A vida do artista

Criando luz alternando cores quentes e frias

Criando luz alternando cores quentes e frias

Meu novo livro Princípios universais da arte, apresenta cem capítulos, cada um lidando com uma única idéia sobre como fazer arte. O capítulo, Cor como luz, lida com a descoberta impressionista de que uma sensação de luz poderia ser recriada na tela de uma maneira radicalmente nova.

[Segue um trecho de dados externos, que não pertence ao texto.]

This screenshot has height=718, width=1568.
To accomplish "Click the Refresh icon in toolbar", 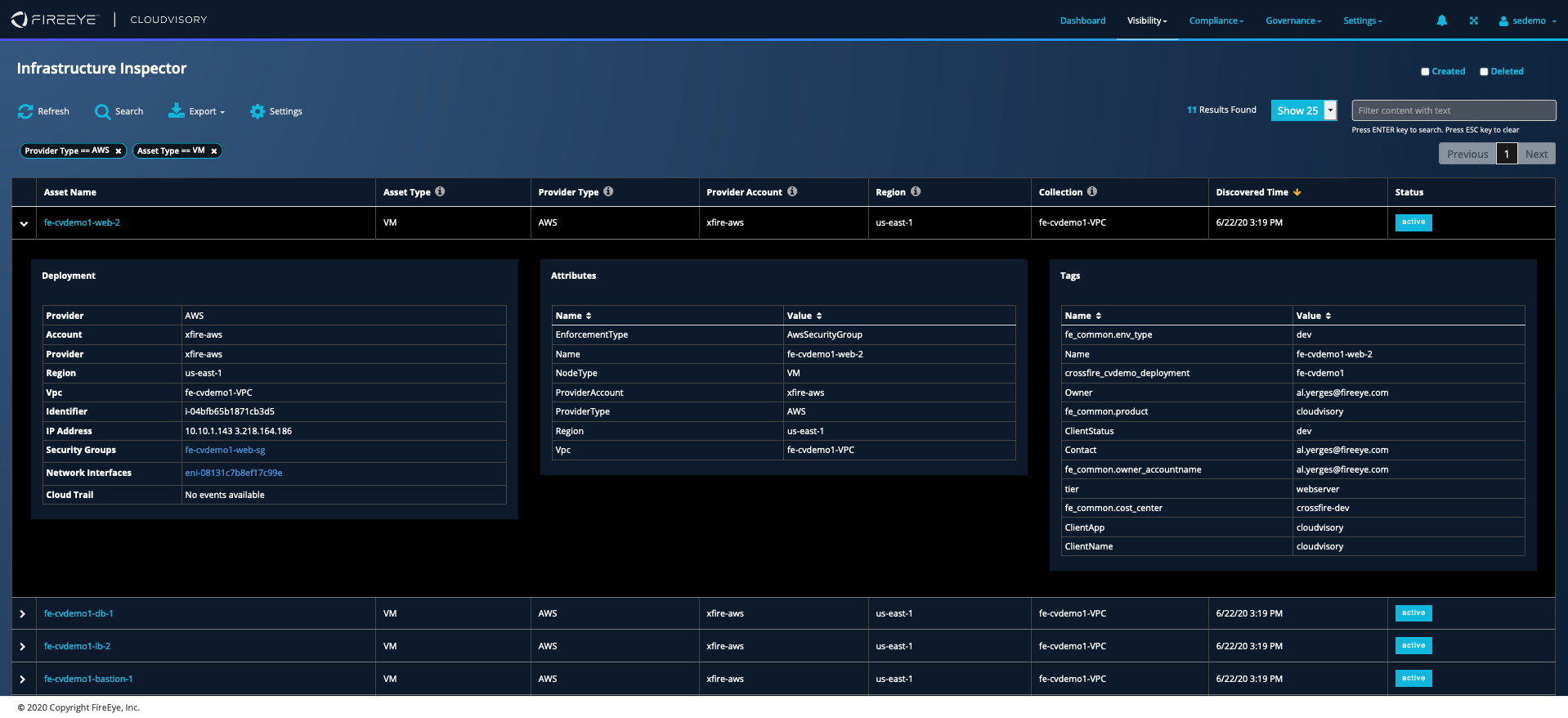I will [x=26, y=111].
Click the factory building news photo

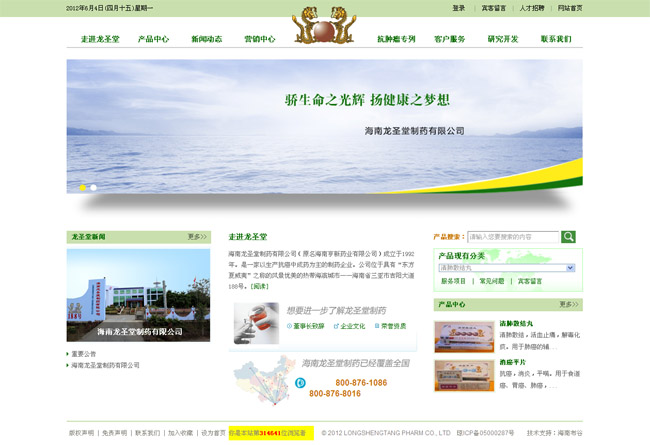(x=138, y=295)
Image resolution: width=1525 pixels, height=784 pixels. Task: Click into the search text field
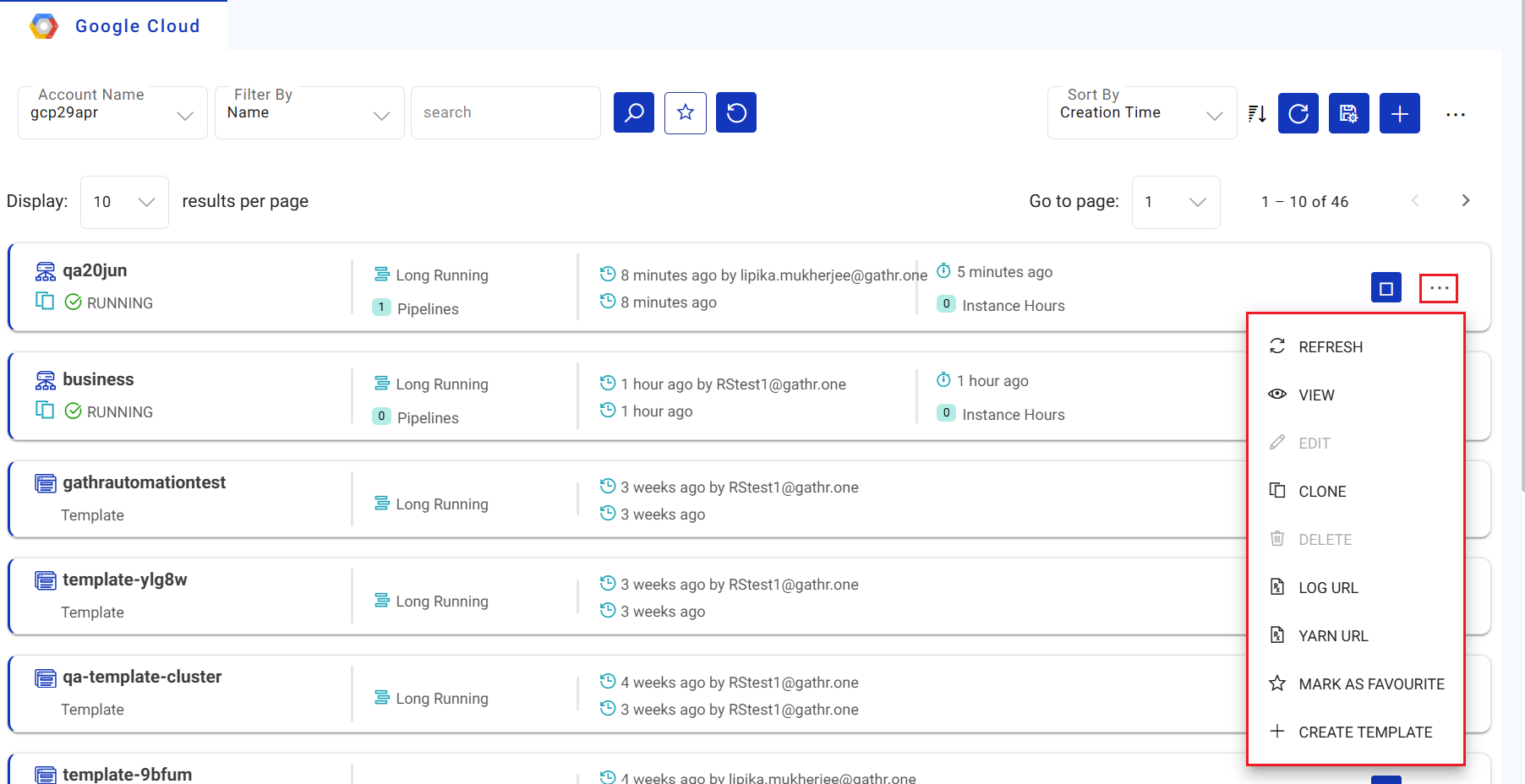point(506,113)
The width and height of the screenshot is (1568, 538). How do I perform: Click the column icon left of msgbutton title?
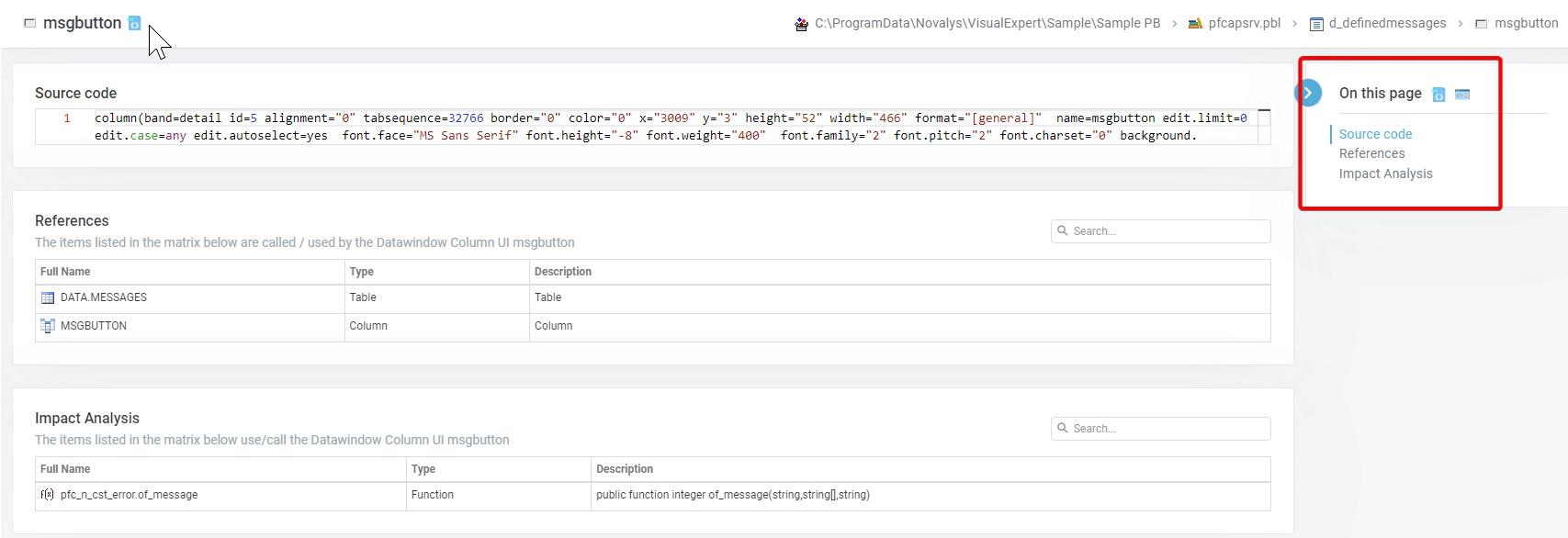click(x=29, y=23)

Um dos princípios que eles colocaram em jogo foi o de alternar cores quentes e frias.

Mulher com um guarda-sol - Madame Monet e seu filho
por Claude Monet, 1875, óleo sobre tela.

Tomo como meu exemplo Mulher com um guarda-sol de Claude Monet. Para entender como a extraordinária sensação de ar e luz é alcançada nesta pintura, precisamos examinar como o artista organizou as relações de cores ao longo da imagem.

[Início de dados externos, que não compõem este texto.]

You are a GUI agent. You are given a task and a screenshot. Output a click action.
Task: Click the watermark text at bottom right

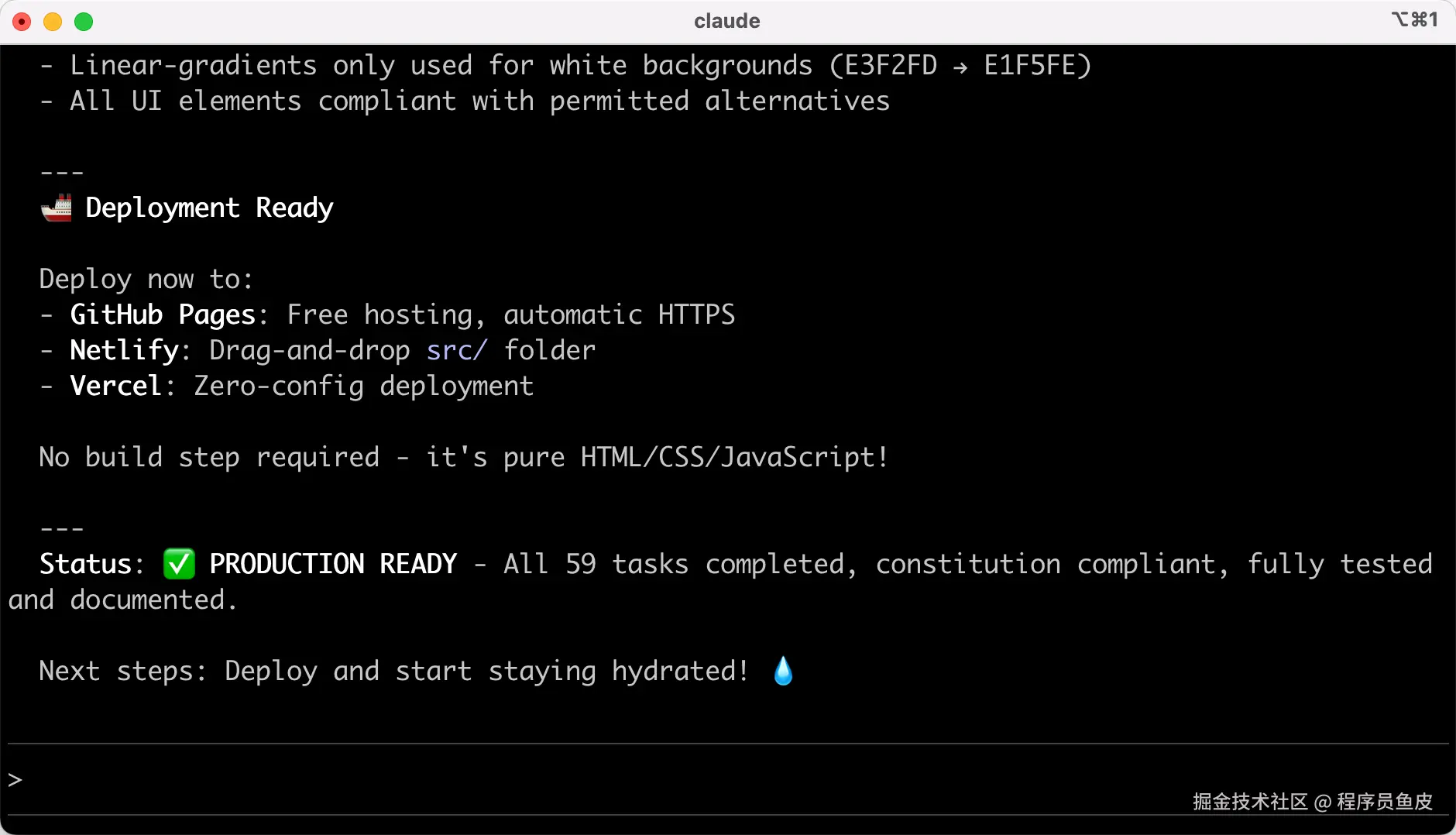[x=1312, y=801]
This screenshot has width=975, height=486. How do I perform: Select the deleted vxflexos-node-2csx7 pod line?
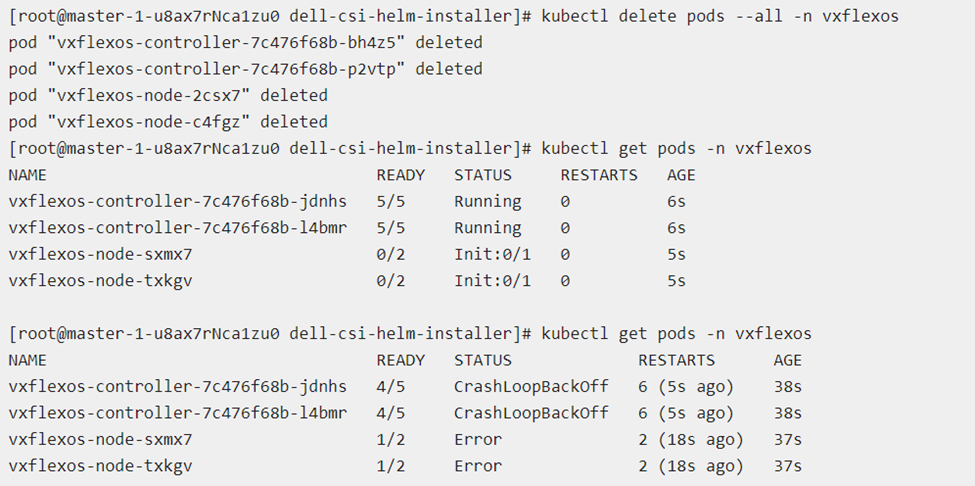coord(168,96)
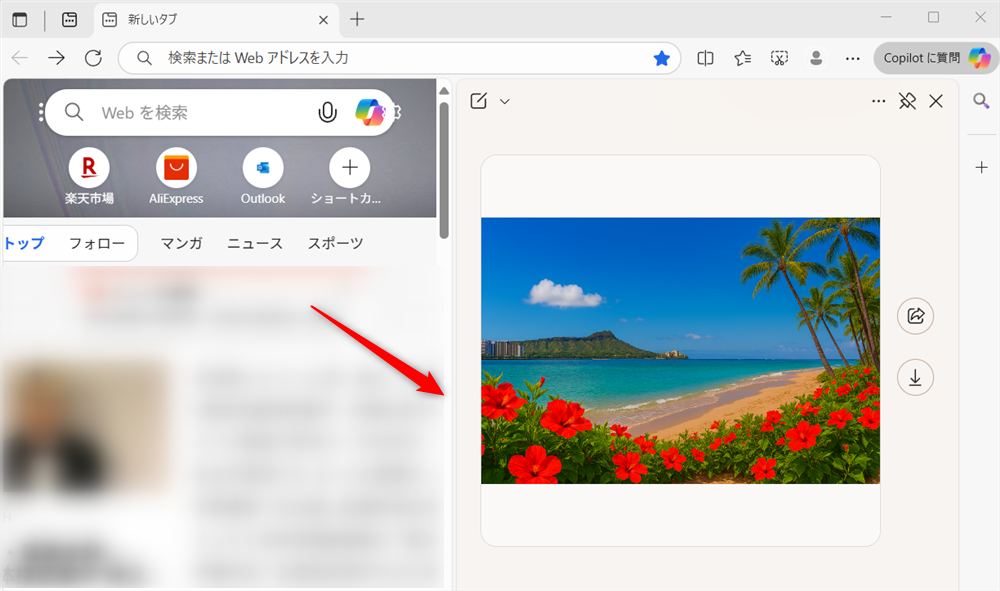Open the Copilot pane more options menu

pos(878,101)
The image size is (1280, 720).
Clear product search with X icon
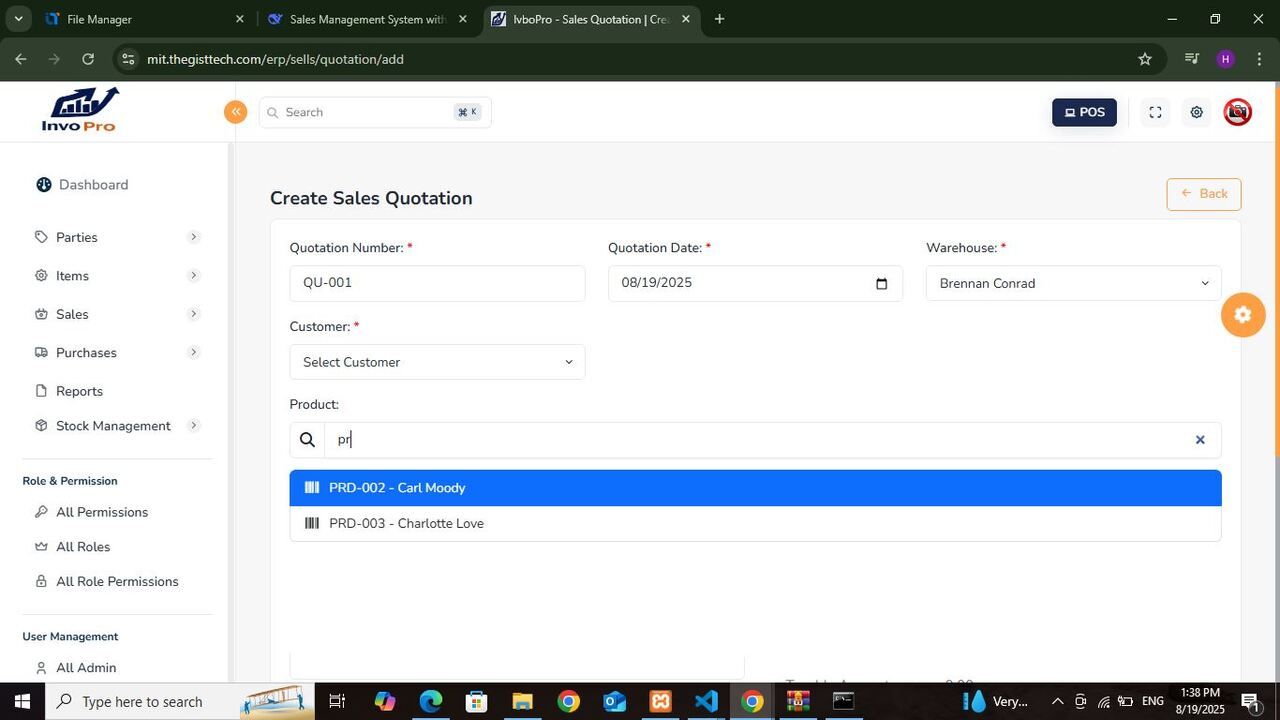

Monet descobriu que, ao dividir as cores em seus componentes, uma pintura podia ser mais vibrante. Sombras que poderiam ter sido pintadas de cinza ou marrom nas gerações anteriores agora eram compostas de pequenos traços em uma variedade de tons mais saturados. O espectador as recombinaria para um equivalente óptico de uma cor mais sutil enquanto olhava para a pintura. A sensação resultante de brilho e vida proporcionou uma sensação mais presente de luz.

Mas apenas dividir a cor não era suficiente. Para obter luz, o artista teve que colocar em prática outro princípio, a alternância de cores quentes e frias. Esta é uma ideia fundamental na percepção de cores.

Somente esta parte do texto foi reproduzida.